CHALLENGE 1 – According to the Google Buzz excerpt, which PHP version runs on the home Mac used for initial local development?

EXTRACTED TEXT –
━━━━

A little CSS fiddling, and voila!

Google Buzz Widget Image

The only thing is that some stuff I really want sits in the other 20%:

  • the (admittedly lightweight) formatting from the original Buzz
  • the links I share
  • the images I post to Flickr.

I don’t blame Google Buzz Widget for not having that information. It uses a Google service which does not yet provide those details. To get at that information today I’ll need to directly access the original feed, not the feed as translated by a service. Since I’m the sort of guy that enjoys reinventing wheels, I’ll put something together myself.

My site runs on a shared host, and the freshest language available to me on that host is PHP. I’m not a huge fan of the language, but I am pragmatic. If the most convenient tool available is PHP, then that’s what I’ll use.

If they had mod_perlite, it would be a significantly different story. Oh well. Let’s begin.

Start!

The initial local development will be on the home Mac, running OS X 10.5 and PHP 5.2.11. My Web host supports newer versions of PHP - all the way up to 6 - but I’m not going to worry about it today.

Grab my own copy of the feed

All right. I know for a fact that I’m going to be loading and manipulating this data a lot during the initial stage of development. I might as well grab a copy of the Buzz XML feed and work with it locally. That will save a bit of time and network load. Hey, every second counts.

Buzz feed URLs follow a simple pattern, with your username inserted at the approproate place.

http://buzz.googleapis.com/feeds/**username**/public/posted

$ wget http://buzz.googleapis.com/feeds/brian.wisti/public/posted -O buzz.xml
...

━━━━

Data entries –
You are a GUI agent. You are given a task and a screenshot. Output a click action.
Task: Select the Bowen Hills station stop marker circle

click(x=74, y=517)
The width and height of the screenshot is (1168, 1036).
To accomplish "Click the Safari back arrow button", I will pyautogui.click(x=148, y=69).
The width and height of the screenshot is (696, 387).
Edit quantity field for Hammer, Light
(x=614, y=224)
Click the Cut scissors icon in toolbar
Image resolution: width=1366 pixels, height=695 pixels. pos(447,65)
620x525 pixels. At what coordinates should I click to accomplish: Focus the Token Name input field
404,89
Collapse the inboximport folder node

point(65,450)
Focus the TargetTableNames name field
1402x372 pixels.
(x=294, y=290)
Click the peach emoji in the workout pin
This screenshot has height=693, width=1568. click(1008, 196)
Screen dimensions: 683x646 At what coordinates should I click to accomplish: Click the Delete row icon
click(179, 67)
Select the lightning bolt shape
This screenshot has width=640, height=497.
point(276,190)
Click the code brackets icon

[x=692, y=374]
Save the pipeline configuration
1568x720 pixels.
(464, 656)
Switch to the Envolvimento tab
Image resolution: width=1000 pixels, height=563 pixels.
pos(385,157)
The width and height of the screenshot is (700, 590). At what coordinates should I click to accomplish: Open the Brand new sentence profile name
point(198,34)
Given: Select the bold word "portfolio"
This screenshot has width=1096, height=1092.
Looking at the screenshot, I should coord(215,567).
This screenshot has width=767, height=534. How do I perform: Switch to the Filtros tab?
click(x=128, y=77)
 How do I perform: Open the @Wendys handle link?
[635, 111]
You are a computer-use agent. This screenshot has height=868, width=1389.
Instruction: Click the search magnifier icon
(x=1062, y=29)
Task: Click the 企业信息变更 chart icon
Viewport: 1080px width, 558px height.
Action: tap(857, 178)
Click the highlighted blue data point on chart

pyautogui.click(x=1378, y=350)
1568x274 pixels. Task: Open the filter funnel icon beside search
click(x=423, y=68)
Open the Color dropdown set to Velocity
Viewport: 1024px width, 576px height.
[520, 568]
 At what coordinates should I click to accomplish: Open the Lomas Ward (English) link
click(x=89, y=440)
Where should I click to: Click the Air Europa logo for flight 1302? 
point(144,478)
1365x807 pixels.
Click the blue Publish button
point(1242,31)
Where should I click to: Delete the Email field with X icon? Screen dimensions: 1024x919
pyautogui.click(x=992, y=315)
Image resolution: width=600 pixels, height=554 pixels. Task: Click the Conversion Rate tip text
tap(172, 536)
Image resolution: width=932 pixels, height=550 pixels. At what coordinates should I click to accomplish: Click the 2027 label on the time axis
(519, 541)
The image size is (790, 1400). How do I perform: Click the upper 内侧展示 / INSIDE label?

━━━━

CHALLENGE 2 – From the data entries, print the lines from the one holding "Image resolution: width=600" through the one holding "tap(172, 536)", inclusive, with nothing changed.

FINISHED ANSWER 1 – PHP 5.2.11

FINISHED ANSWER 2 –
Image resolution: width=600 pixels, height=554 pixels. Task: Click the Conversion Rate tip text
tap(172, 536)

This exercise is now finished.